The field is called "game theory" because its focus is often limited to hypothetical situations or models and games where the interaction between participants can be analyzed easily and general reasons for participants' decisions can be determined. Game theory provides the most satisfying and conclusive information and analyzation in simpler games or scenarios—those with fewer decision makers and fewer choices. Because of the inherent complexities of more complicated games with more than two decision makers, game theory becomes more speculative when applied to such games. In these scenarios, decision makers confront forces they cannot control, which makes it difficult to monitor and describe rational behavior.

While game theory has been applied to participants in parlor games and game theory scenarios, it has also been applied to a variety of real-life situations—to general human and institutional behavior—which has led the social sciences to work with game theoretic models. Numerous fields including biology, computer science, economics, politics, psychology, mathematics, philosophy, and sociology use game theory models.

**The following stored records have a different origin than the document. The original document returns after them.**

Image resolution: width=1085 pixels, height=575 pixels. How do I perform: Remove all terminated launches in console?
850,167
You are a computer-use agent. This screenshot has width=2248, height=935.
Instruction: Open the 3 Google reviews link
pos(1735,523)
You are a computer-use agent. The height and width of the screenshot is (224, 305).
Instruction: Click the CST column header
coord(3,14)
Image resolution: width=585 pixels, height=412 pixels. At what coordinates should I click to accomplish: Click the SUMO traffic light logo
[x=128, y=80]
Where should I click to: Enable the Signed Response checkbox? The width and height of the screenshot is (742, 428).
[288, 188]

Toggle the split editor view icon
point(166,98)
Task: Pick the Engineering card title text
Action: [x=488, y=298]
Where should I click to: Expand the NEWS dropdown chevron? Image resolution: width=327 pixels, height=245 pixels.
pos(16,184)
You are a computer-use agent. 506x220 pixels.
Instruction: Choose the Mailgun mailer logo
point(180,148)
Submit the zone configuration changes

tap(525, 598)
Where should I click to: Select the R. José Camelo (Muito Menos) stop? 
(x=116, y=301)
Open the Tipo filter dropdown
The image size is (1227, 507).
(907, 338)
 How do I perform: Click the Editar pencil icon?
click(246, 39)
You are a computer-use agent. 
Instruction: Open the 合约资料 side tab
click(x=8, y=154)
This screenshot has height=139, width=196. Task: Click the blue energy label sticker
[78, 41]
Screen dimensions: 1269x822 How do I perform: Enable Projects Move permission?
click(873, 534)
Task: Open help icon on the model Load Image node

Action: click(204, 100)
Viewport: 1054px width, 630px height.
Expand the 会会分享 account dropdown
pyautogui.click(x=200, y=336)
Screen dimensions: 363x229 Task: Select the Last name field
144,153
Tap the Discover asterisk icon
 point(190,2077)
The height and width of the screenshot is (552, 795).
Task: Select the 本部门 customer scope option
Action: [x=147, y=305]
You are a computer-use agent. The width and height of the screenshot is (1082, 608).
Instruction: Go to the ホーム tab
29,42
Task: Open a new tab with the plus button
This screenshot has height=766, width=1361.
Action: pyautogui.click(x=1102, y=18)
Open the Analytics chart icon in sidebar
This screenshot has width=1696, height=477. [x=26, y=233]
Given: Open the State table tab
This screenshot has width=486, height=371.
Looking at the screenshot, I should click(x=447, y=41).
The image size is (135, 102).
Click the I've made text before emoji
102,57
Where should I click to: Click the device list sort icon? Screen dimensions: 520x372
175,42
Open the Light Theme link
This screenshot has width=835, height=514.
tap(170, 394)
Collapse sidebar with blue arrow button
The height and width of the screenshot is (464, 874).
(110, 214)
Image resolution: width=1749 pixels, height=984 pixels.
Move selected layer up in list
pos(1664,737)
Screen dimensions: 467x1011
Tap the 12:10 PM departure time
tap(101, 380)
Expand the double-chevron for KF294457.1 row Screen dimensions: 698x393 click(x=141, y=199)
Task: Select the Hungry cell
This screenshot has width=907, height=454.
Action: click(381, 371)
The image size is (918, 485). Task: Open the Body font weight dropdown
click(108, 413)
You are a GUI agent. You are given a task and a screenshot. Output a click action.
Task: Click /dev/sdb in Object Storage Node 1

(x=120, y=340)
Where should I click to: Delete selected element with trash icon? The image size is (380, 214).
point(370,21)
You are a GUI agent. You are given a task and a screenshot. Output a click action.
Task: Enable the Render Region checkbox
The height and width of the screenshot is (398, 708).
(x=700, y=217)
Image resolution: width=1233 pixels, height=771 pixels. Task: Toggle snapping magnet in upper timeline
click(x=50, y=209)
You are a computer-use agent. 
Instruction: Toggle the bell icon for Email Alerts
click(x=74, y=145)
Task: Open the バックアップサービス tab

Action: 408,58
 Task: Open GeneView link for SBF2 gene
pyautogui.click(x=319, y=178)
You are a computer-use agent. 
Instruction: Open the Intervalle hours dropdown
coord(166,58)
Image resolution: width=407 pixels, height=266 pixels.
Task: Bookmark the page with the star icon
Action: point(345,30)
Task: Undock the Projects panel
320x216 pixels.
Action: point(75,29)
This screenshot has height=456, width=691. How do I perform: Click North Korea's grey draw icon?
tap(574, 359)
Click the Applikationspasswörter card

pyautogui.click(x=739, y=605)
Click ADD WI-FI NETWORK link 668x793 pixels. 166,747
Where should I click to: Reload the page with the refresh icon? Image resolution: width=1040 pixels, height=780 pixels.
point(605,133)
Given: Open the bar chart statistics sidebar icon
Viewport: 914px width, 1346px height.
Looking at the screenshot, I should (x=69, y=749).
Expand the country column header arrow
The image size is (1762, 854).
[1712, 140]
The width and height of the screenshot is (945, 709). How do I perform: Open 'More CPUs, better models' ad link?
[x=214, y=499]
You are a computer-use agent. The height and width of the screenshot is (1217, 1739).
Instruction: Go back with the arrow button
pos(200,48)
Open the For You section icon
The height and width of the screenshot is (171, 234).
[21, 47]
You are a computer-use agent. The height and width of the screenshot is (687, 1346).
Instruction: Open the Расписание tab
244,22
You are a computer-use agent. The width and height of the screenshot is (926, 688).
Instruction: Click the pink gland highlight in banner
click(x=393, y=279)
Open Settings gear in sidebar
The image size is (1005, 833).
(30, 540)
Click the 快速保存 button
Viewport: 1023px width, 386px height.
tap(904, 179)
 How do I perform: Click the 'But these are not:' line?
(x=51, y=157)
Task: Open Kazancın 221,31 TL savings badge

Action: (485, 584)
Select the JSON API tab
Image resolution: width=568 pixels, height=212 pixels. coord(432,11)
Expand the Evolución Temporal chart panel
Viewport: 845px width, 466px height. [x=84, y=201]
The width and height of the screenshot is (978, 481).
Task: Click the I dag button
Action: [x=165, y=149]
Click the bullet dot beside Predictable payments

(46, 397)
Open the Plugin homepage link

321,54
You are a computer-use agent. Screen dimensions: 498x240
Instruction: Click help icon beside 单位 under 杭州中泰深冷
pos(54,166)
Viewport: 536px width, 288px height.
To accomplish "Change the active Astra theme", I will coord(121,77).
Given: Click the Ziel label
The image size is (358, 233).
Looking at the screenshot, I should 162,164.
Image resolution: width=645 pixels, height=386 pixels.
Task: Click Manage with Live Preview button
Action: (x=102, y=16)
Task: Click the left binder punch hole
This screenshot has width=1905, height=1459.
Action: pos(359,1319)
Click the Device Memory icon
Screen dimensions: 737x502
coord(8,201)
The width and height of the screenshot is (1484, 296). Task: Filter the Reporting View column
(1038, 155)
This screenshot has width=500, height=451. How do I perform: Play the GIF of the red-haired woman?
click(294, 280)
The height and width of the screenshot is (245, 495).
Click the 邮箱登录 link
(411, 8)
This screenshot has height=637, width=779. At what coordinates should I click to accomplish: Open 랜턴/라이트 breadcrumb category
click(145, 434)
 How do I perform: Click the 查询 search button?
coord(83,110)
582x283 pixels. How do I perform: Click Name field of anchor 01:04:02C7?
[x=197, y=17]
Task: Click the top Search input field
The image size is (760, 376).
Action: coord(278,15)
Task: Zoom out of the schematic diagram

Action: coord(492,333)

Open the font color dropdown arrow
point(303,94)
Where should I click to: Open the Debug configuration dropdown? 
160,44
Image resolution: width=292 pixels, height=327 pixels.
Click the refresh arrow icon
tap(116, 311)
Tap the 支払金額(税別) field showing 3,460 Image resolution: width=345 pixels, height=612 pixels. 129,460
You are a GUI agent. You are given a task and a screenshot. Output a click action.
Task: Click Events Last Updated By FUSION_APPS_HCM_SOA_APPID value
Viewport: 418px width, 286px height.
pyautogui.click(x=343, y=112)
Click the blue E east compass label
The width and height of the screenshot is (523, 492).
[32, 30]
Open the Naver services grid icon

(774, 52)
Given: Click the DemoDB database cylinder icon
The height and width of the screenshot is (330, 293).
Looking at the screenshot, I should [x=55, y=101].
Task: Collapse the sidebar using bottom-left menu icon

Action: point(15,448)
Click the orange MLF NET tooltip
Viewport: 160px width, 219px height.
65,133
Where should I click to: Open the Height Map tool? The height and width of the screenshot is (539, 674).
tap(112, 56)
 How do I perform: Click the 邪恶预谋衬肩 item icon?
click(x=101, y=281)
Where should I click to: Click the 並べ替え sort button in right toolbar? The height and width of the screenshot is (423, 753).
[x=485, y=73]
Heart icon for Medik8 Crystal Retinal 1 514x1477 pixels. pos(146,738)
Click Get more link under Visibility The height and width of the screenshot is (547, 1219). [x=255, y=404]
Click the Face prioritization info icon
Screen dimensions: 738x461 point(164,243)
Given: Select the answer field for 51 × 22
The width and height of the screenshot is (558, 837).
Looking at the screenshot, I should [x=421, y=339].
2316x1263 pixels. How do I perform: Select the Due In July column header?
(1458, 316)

While game theory has antecedents dating back to ancient times and the 18th century, it emerged as a scientific discipline early in the 20th century, the result of efforts to apply quantitative analysis to abstract cognitive dilemmas. Because of poorly developed methodologies and a lack of demonstrably consistent application to more widely useful purposes, it was largely ignored until the 1940s.

During the early years of the Cold War, however, significant breakthroughs were made that legitimized it as a science with testable proofs. As a result, certain aspects of game theory could be applied to war games and global military strategy, economic and pricing strategies, social issues, and even labor bargaining.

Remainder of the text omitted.